When some of the properties were transferred to Mildred’s trust in 1993, Bruce executed a
waiver of the option only to facilitate the transfer of the properties for estate planning purposes,
and Mildred executed a written agreement ratifying and incorporating John’s 1988 option
agreement. John died in 2002, and Mildred died in 2006. The properties were thereafter
administered by John’s and Mildred’s trusts. In April 2008, Bruce exercised the option with
respect to several of the parcels. Bruce then died in March 2009. In April 2009, the personal
representative of Bruce’s estate completed the purchase of the properties by entering into land
contracts and conveying a promissory note in the amount of the required down payment.
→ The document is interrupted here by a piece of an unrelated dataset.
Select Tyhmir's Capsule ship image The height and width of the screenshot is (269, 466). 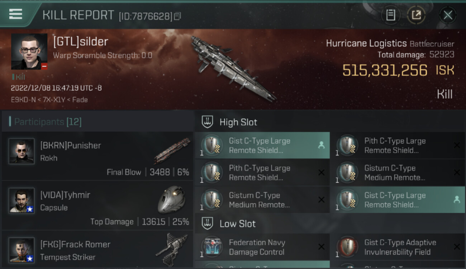(x=172, y=199)
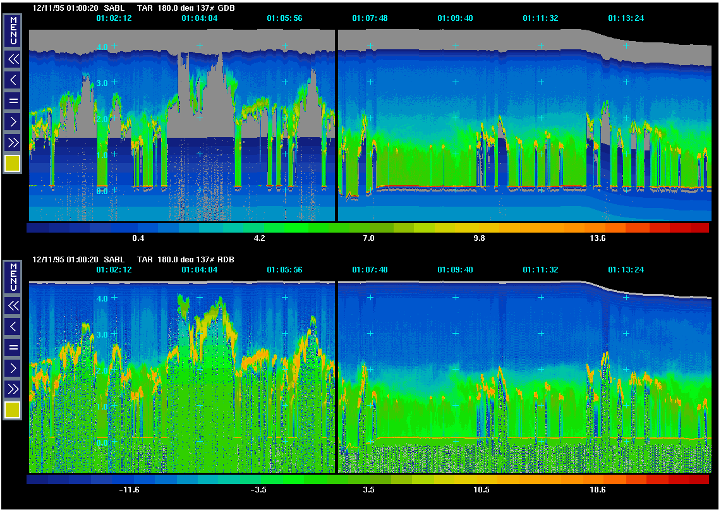This screenshot has width=721, height=512.
Task: Click double-right arrow in top GDB panel
Action: (x=13, y=142)
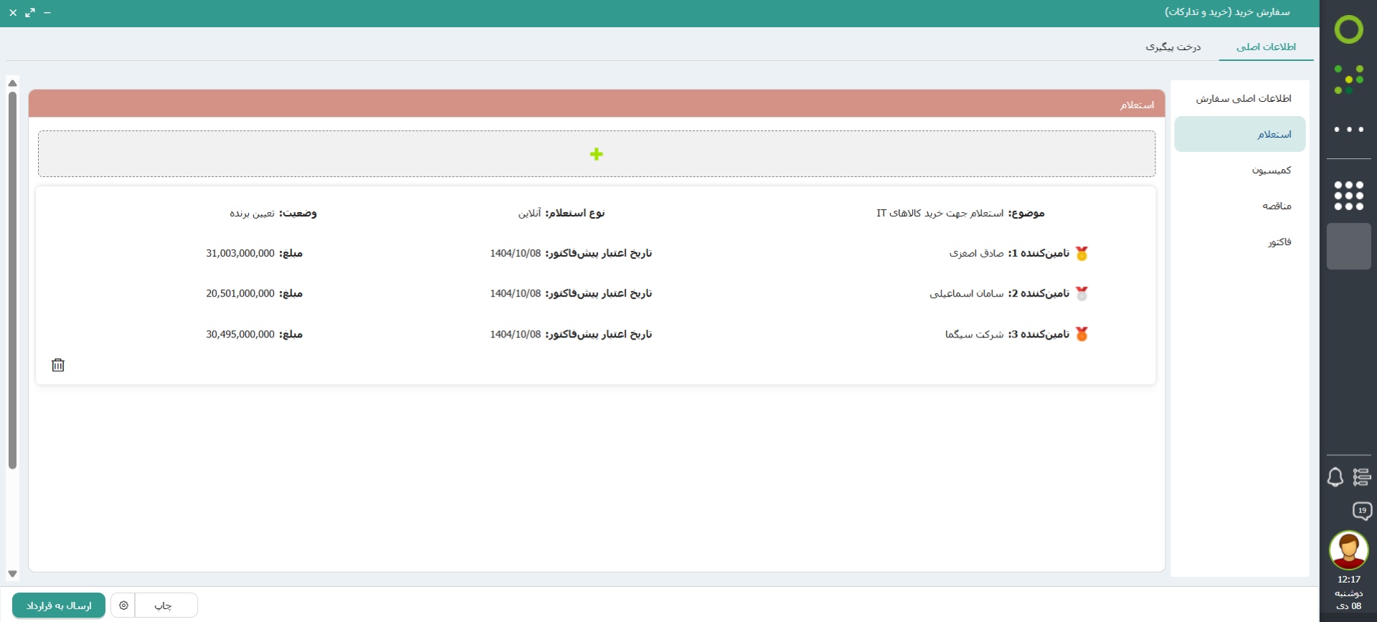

Chris, who is John’s other surviving son, later filed a petition in the probate court with
respect to John’s and Mildred’s trusts, in which he challenged the validity of the 1988 option
agreement. The probate court rejected each of Chris’s challenges to the validity of the option
agreement and issued declaratory judgments declaring the original 1988 agreement valid and
enforceable.
A trial court’s ruling in a declaratory judgment action is reviewed de novo on appeal.
Toll Northville Ltd v Northville Twp, 480 Mich 6, 10; 743 NW2d 902 (2008). The probate
court’s findings of fact are reviewed for clear error. In re Bennett Estate, 255 Mich App 545,
549; 662 NW2d 772 (2003).
As an initial matter, we agree with appellees that, regardless of the validity of the 1988
option agreement, Chris is not entitled to any relief in light of the completed sale of the
properties to Bruce’s estate in 2009.
An option consists of two distinct elements, including “‘the offer to sell, which does not
become a contract until accepted; and the completed contract to leave the offer open for a
specified time.’” Bil-Gel Co v Thoma, 345 Mich 698, 708; 77 NW2d 89 (1956) (citation
omitted). As explained in Oshtemo Twp v Kalamazoo, 77 Mich App 33, 37; 257 NW2d 260
(1977):
An option is a preliminary contract for the privilege of purchase and not
itself a contract of purchase. An option is basically an agreement by which the
owner of the property agrees with another that he shall have a right to buy the
property at a fixed price within a specified time. An option is, in effect, only an
offer which requires strict compliance with the terms of the option both as to the
exact thing offered and within the time specified. Failure to so comply results in
loss of the rights under the option. [Citations omitted.]
The holder of the option to purchase land does not acquire any actual rights in the property itself
until the option is exercised. Id. at 38-39.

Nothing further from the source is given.